Rewrite everything from the line containing "This screenshot has width=800, height=400." down to the line containing "pos(471,38)", requests included, and shift every coordinate in the answers by -78. Omit the pictures from your copy.

Listing:
======

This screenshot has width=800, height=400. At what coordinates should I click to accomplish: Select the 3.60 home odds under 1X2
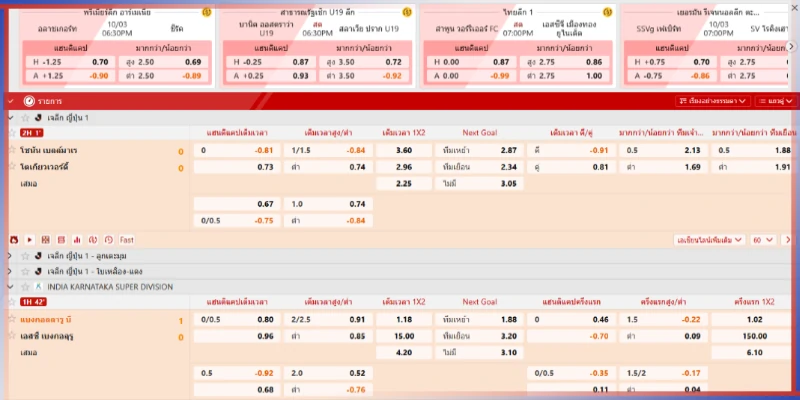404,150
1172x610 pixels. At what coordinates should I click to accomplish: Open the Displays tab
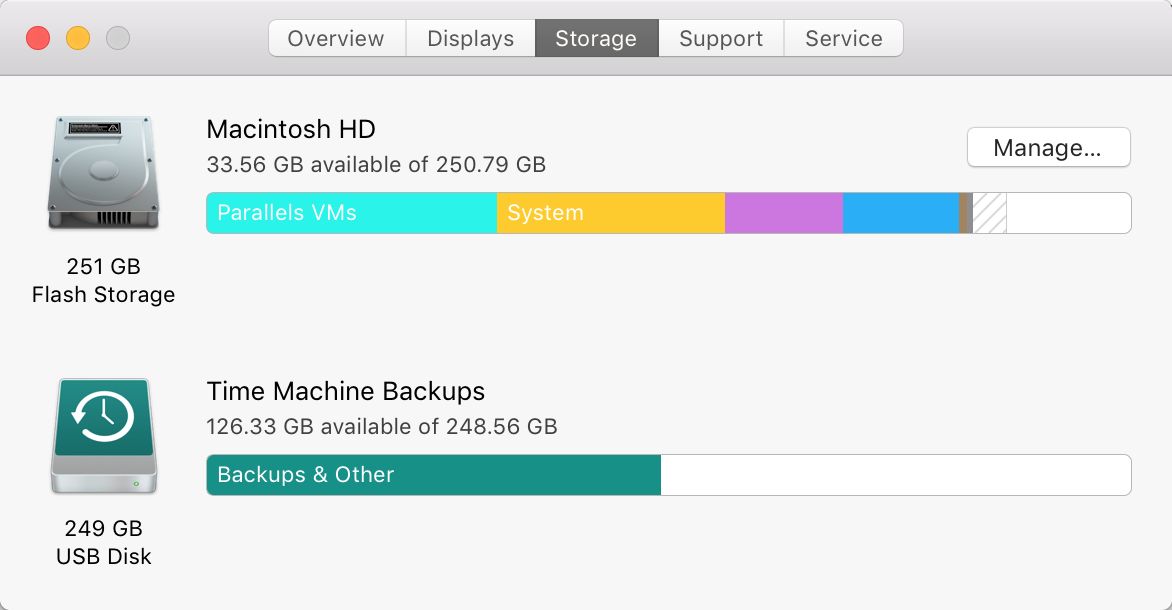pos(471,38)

======

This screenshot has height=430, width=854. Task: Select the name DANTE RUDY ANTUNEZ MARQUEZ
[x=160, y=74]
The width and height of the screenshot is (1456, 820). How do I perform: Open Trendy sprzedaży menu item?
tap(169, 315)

======

Written solution:
This screenshot has width=800, height=400. At what coordinates should I click to accomplish: Select the 3.60 home odds under 1X2
326,72
1172x610 pixels. At what coordinates should I click to accomplish: Open the Displays tab
pos(393,-40)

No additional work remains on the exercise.